Wing - Right Wing

2004-09-26 - Assembling the leading edge. (6.0 Hrs).

Today, I did the scarf-joint, and dimpled all of the skins execpt for the bottom skins--I was just all dimpled-out.

I, also, finished preparing the leading edge for riveting. That's when I discovered a major screw-up on the inboard rib that holds the W423 splice plate. Apparently, when I drilled the splice plate, the top of the rib moved out of position, because the row of holes were almost on the inside edge of the flange. I remember that Scott Haskins also did this, and he ordered a new rib. I wondered how he had done that, and now I think I know. When you prepare the rib, you draw a line down the middle of the flange so you can drill the holes in the center of the flange. Then, you put the W423 splice plate between the rib and the skin and you get it positioned by measuring the distance that it sticks out. You have to tap the splice plate in or out a little before you drill, at which time, you cannot see the line on the rib because it is under the splice plate.

It is probably better to drill through the skin and slightly into the splice plate, but not through to the rib. Next, remove the splice plate, and finish drilling it. Then reassemble the rib/skin/W423, and align the rib, such that you can see the line on the rib through the holes. Now, when you drill the rib, the holes will be in the center of the flange. Or, you can just pay attention when you drill these pieces. See below how I fixed the problem (there is always a fix).

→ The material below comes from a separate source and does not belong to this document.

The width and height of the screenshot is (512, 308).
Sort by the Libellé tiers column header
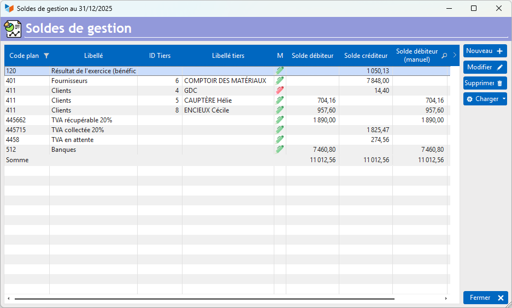click(228, 56)
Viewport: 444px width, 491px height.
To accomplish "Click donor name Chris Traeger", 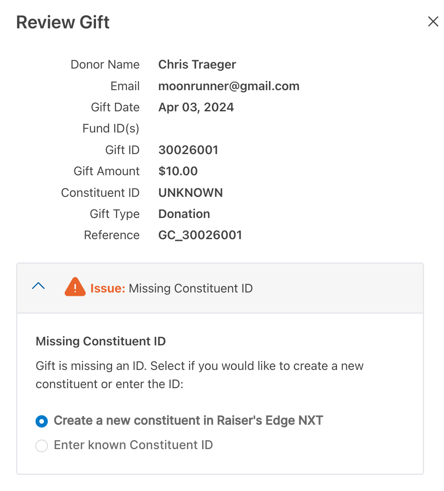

This is the scarf on the inboard top skins.
Hard to tell here, but the scarf joint came out pretty good.

What's all those extra clecos on the inboard rib?


Here, you can see the row of bad holes veering towards the inside edge of the rib, as well as the new holes in the center of the rib flange where all the clecos are installed. Also, note that I drilled new holes for rivets half way between several rivets towards the nose and the rear of the rib. These new rivets carry the load for the original rivets, some of which are too close to the bad holes.


Here's another picture of the rib without clecos.

Everything all clecoed, ready to rivet.